▶ _WHAT THE TASK REQUIRES_
Without any pictures, retype exactly the lines from the one with "This screenshot has height=495, width=1024." through the final line of the records.

Saved data entries:
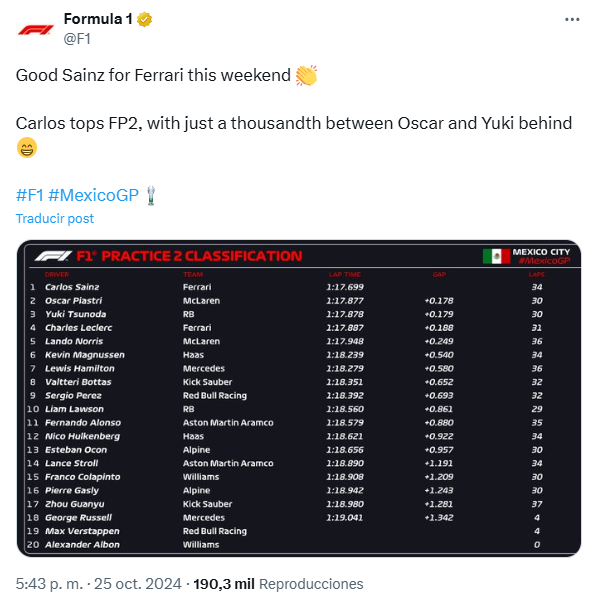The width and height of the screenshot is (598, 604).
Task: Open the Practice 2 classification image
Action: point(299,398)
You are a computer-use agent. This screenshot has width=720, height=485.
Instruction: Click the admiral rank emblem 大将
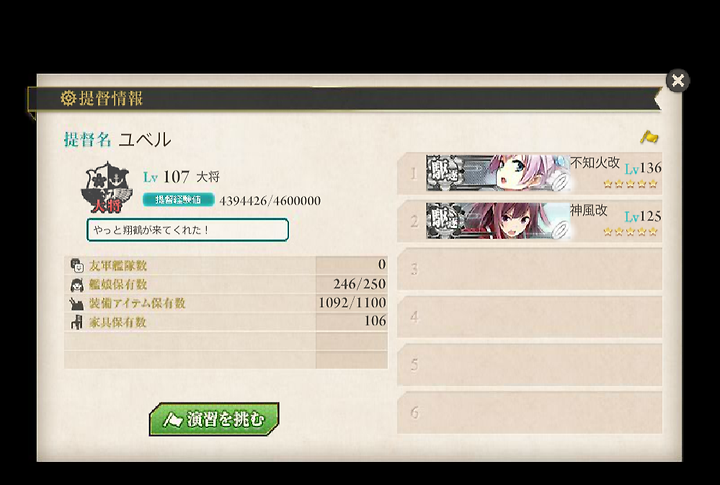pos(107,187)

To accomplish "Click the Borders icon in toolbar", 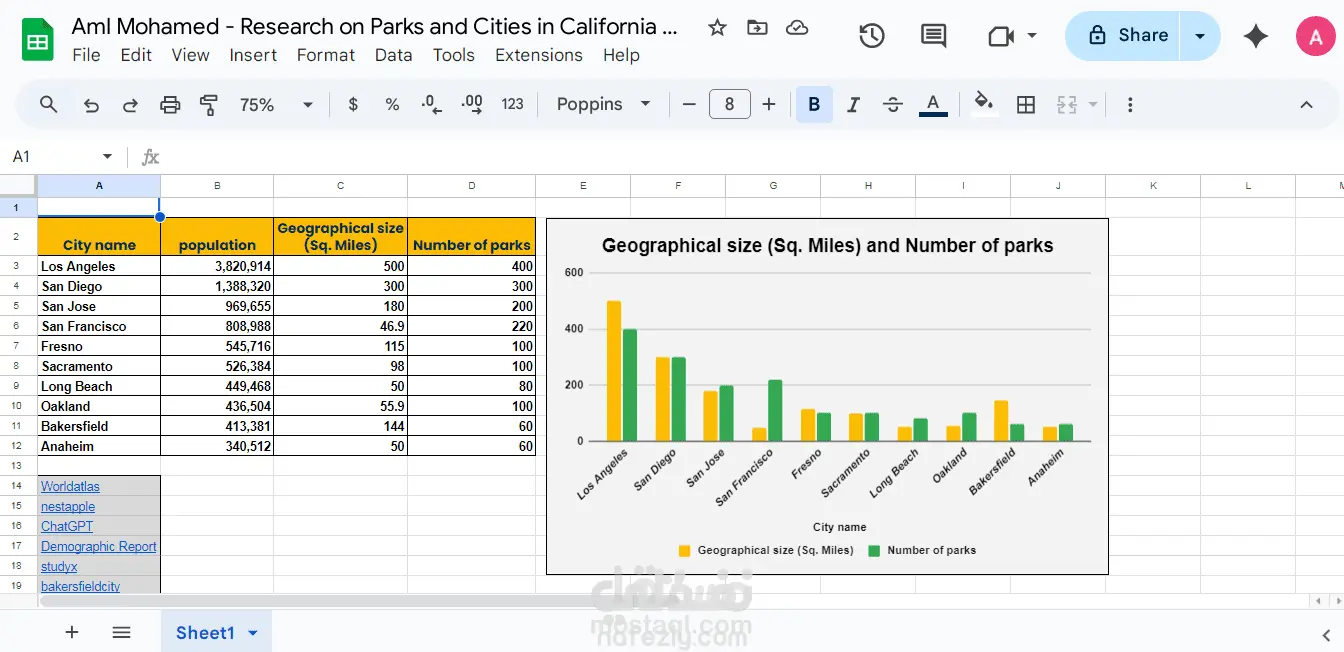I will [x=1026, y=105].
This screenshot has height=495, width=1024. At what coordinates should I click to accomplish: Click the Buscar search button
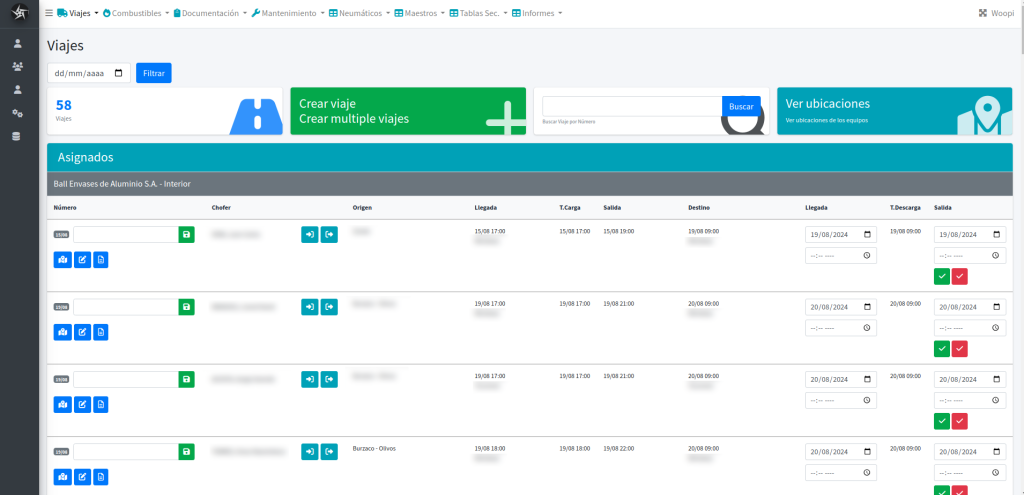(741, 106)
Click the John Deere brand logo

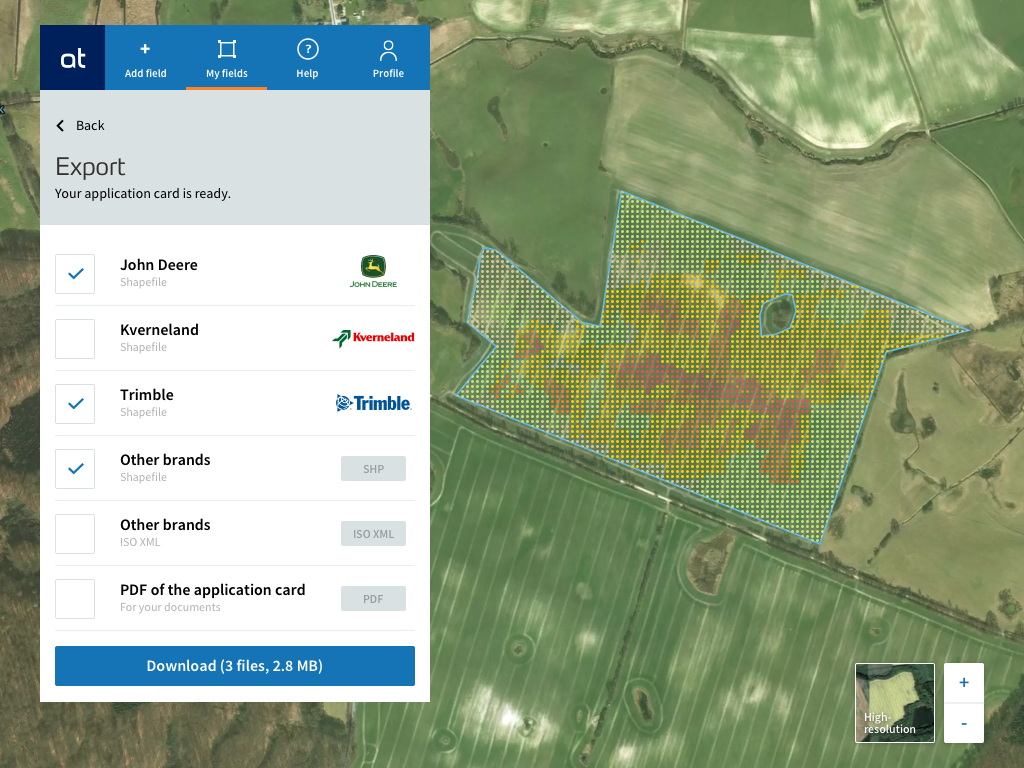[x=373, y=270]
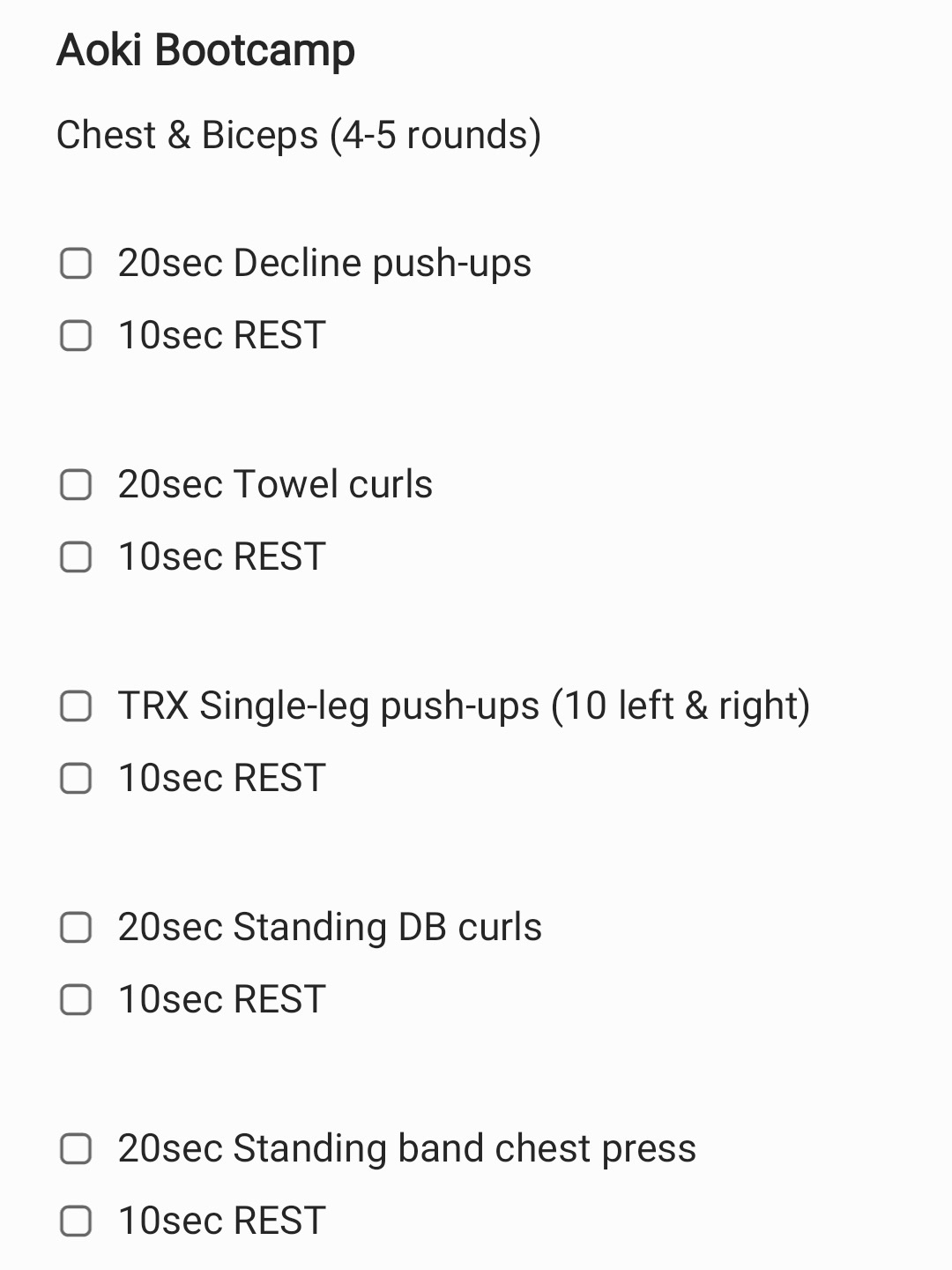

▶ _REPLY_
This screenshot has height=495, width=1024. At what coordinates should I click to accomplish: Click the Buscar search button
(741, 106)
Click the John Deere brand logo

[x=373, y=270]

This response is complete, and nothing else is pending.